Save the date - ICE hiring event - August 26-27 at the Arlington Expo Center
— U.S. Immigration and Customs Enforcement (@ICEgov) August 19, 2025
ICE Hiring Blitz
The federal immigration agency is ramping up recruiting efforts nationwide, and the Arlington event is the first since the department has revamped its hiring benefits.Earlier this month, U.S. Department of Homeland Security Secretary Kristi Noem announced the agency would waive longstanding age requirements for hiring to allow more individuals to join the force. Previously, the department did not hire anyone younger than 21. Now, recruits will be allowed to sign up at 18.
According to CBS News, the agency hopes to hire 10,000 additional agents by 2026 despite the fact that the number of illegal border crossings has plummeted over the last year.
Other incentives being offered by the agency include student loan forgiveness (which, until now, we thought Republicans hated) and signing bonuses up to $50,000. Congress recently passed a bill that will triple the agency’s budget, and millions of dollars are being set aside for signing bonuses while programs like the Supplemental Nutrition Assistance Program are being gutted.
Some experts are skeptical that the planned ICE overload is an appropriate or efficient way to carry out Trump’s mass deportation plan.
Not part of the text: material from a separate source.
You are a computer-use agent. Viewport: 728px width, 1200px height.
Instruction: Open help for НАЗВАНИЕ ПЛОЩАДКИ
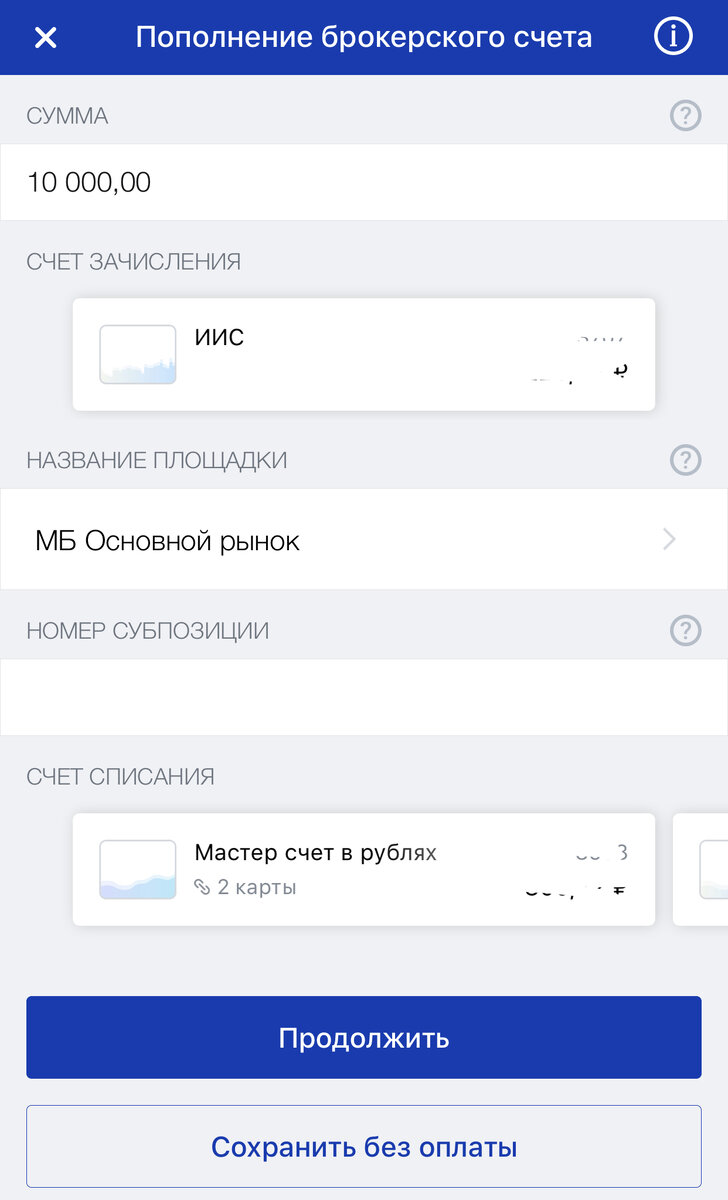tap(685, 461)
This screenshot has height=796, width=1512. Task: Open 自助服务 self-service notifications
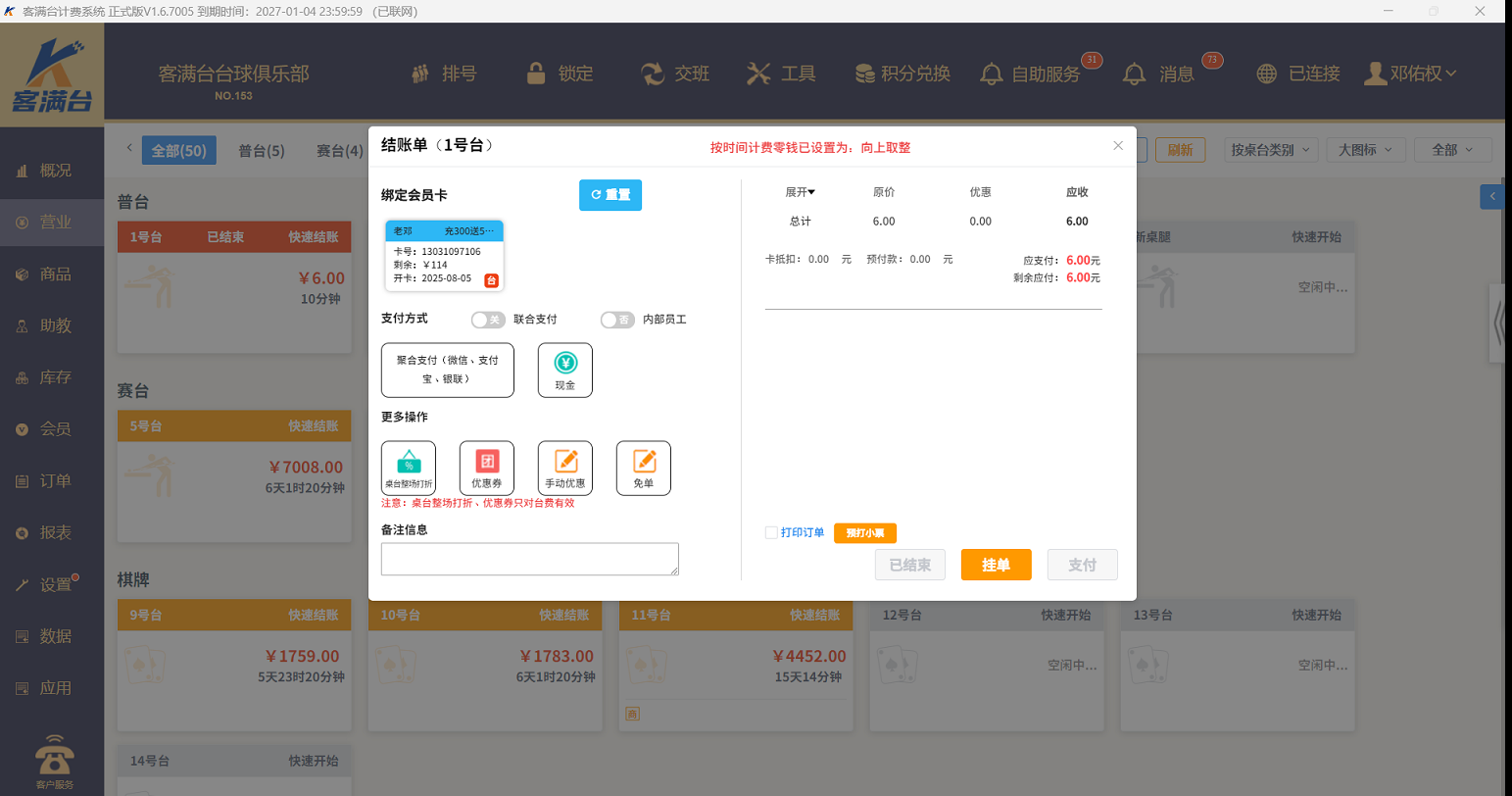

NBC News reports that it generally takes between 12 and 18 months to get an agent vetted and properly trained, but the department may rely on shortcuts to fulfill federal mandates.
“If you actually wanted the immigration system to work, you would be hiring thousands of immigration judges, you would be funding prosecutors, you would be funding defense lawyers,” Scott Shuchart, an ICE official in the Biden administration, told NBC News. “If what we wanted was a fair and fast system, it would be the complete opposite of this.”